The timelines below are ~approximate~ since this is largely derived from me chatting up one of their investors as an M1.

So as some of you may know, CNU hired all the same key people who started Texas Tech's El Paso med school to start theirs (and many of those same faculty have gone on to boot other medical schools that SDN hasn't batted an eyelash at. Go figure....). CNU invested in buildings and manpower and those people did the same things that that did at Texas Tech to prepare for opening a new MD school. LCME comes back and says "hmm, looks risky. Probably doomed to fail; we'll let you open if you raise 50 million in operating overhead."

The underlying assumption being that the Pharmacy school wouldn't be able to cobble together that kind of $$$$$ in time. They did. CNU Comes back and then LCME sits on the application for a year bleeding them dry (the building, staff, etc. were all hired and ready). CNU gets testy and then they finally come back and say, "Make it 75 million and then you can open." CNU spends the next 6 months doing a final push to raise the money. Breathless and with a heavy piggy bank, CNU runs back to LCME and says it's ready. LCME continues stalling.
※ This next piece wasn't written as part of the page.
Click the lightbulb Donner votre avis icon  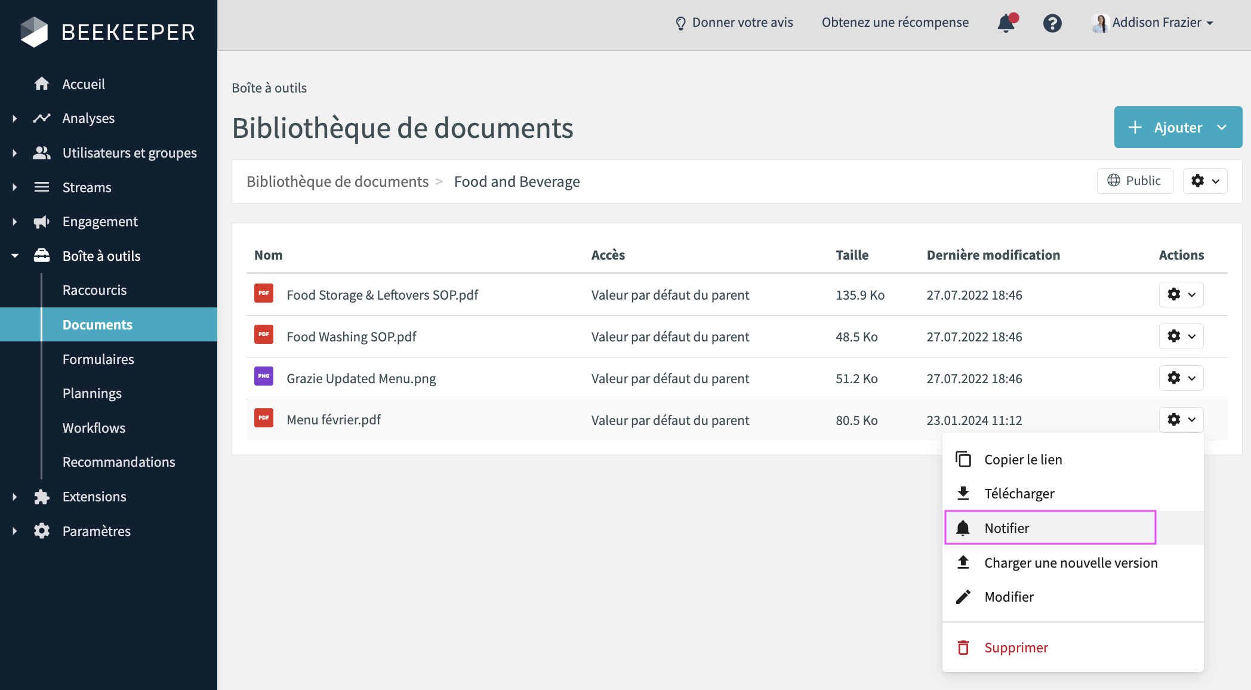tap(680, 23)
After waiting long enough to not appear unreasonable, CNU comes back and says, "Look, we've done everything you've asked, if you don't rule on our application we're going to take you to court over this." - Anyone with half a brain could figure out that if you go to a court and say, "Hey judge, check it out--- we hired all the same people to start a med school that opened another one successfully, but when they did the exact same thing here, it wasn't good enough." That's a reprimand form the court and economic+punitive damages waiting to happen. - So, shortly thereafter, CNU gets its preliminary accreditation.
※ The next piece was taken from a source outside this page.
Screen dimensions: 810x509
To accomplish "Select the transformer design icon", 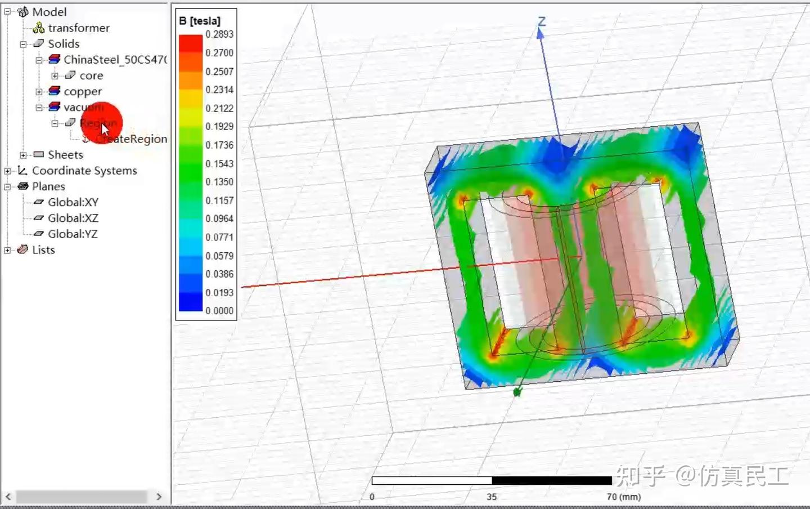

Interesting story. You left out that your founding dean was actually fired from Texas Tech, and subsequently resigned from CNU to head CalMed because he is (and I quote) "addicted to starting new medical schools." Next time you see Dr. Silva you should give him a hug. He's the reason you're there.
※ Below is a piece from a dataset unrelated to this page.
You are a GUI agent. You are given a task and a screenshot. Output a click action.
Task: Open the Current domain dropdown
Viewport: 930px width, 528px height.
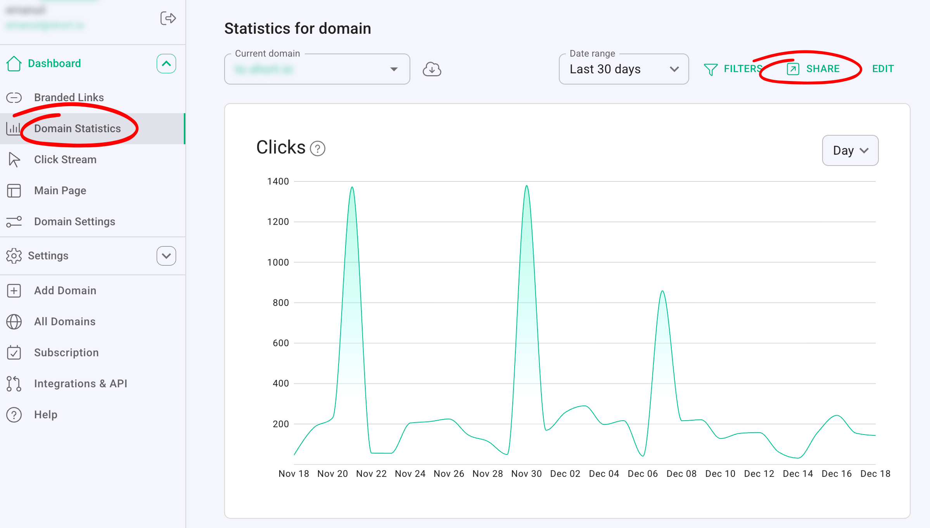(317, 69)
At any rate, requiring $75 million in opening funds for a new medical school, especially in an area with a high cost of living, is not unreasonable. Commonwealth started in nowhere PA with a little over $30 million plus a promise of state funds. When that evaporated they went broke, went on probation, went through about four deans in about five years, and ultimately got acquired by the nearest wealthy health system. I know of another school that started with just over $100 million and still had problems when the bills for clinical eduction came due. Suffice to say that I would be curious to hear the side of the co-secretariats.

GnomeBeGone said:
The next part of this story is not news to SDN: CNU, not wanting to wait any longer (and not wanting to wait for LCME to find a way to change its mind), did a lightning round with 2019's applications and matriculated 60 from a pool of ~680 applications. You can quibble about how neat or not the demographics came out from that, but when you're draining investor dollars to the tune of what ... ? ... ~8 mil per year (my guesstimate) if there are no classes enrolled?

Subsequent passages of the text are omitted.